-- Document text start --
Smith’s roots in Utah and in the LDS church also played a pivotal role in paving the path to his entrepreneurial endeavors. His ancestors, Catherine and William Brighton, arrived in Utah back in the 1850s. They were LDS converts from Scotland who had journeyed to Utah to be closer to the religion and for economic opportunity. The Brightons, Smith’s great-great-grandparents, built a hotel not far from where Smith and I went snowshoeing. (The nearby Brighton Ski Resort, which overlooks Big Cottonwood Canyon, still bears their name.)

“Pioneers came to this canyon from all over the place,” Smith tells me during our snowshoeing outing. “There was a culture of entrepreneurship, and a culture of frugality.”

Smith himself showed a scrappy streak early on. He started saving money at age 8, which he would eventually use to help pay for his first mission, to Cochabamba, Bolivia. In college, he and his cousin tried (and failed) to launch several small businesses, including a rose-delivery service. Then, in 2004, after graduating from Brigham Young University in Provo, Utah, he ventured into his next project, his first real startup, which would prove more successful than flowers but was far from the purpose-driven company he longed to launch. It was called Pooltables.com and sold—you guessed it—pool tables online. 

“I had social impact in my head,” says Smith. “I just didn’t know how to tie social impact into a business.”

A B-school relationship blossoms

The idea for Cotopaxi came several years—and a couple of startups—later. Smith and his wife, Asialene, whom he met at BYU, had moved around a bit. At one point, they’d actually lived in Brazil with their first two kids, where Smith ran a baby clothing company. They’d also spent time in Philadelphia, where Smith had gotten his M.B.A. at the University of Pennsylvania’s Wharton School, and where he’d met a fellow student who would be his eventual cofounder at Cotopaxi, Stephan Jacob.
-- Document text end --
* **Set task 1**:
Answer these from the Smith profile:
(a) In what decade did Catherine and William Brighton arrive in Utah?
(b) Where was Smith's first mission?
(c) In what city did Smith meet Stephan Jacob?
* **Set task 2**: Reproduce the Smith profile verbatim, starting at "The idea for" and ending at "Cotopaxi, Stephan Jacob.".
* **Set task 3**: Write what follows the final sentence of the Smith profile.
-- Information shown start --
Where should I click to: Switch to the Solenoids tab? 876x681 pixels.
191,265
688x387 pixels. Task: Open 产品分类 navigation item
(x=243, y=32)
-- Information shown end --
* **Task output 1**:
(a) The 1850s
(b) Cochabamba, Bolivia
(c) Philadelphia

* **Task output 2**:
The idea for Cotopaxi came several years—and a couple of startups—later. Smith and his wife, Asialene, whom he met at BYU, had moved around a bit. At one point, they’d actually lived in Brazil with their first two kids, where Smith ran a baby clothing company. They’d also spent time in Philadelphia, where Smith had gotten his M.B.A. at the University of Pennsylvania’s Wharton School, and where he’d met a fellow student who would be his eventual cofounder at Cotopaxi, Stephan Jacob.

* **Task output 3**:
The two had worked on their master’s thesis together, traveling to the Philippines to conduct research on how microentrepreneurial training could be used as a lever for getting people out of poverty. After business school, Smith and Jacob had gone their separate ways, the former going the startup route and the latter joining a consulting firm. But they’d kept in touch, sometimes getting together for various outdoor expeditions—a former mountain infantry battalion corporal in the German army, Jacob too had a love of challenging adventures. 

“Doing hard things together creates a very special bond,” says Jacob, who had joined Smith for his kayak trip across the Florida Straits several years before the two got together to start a company.

One night in 2013, while Smith was laying in bed pondering his next venture, the idea for Cotopaxi came to him. He had sold pool tables and onesies and even scuba gear throughout his entrepreneurial career, but was now in his 30s and eager to finally connect the dots between the startup world and his desire to give back. The idea was so simple, and so perfectly aligned with everything Smith believed in: An outdoor brand that would use its profits to work toward alleviating poverty. And he knew just who he wanted to build it with: Jacob. Lucky for Smith, his former business school classmate didn't hesitate, quitting his consulting job to join Smith soon after.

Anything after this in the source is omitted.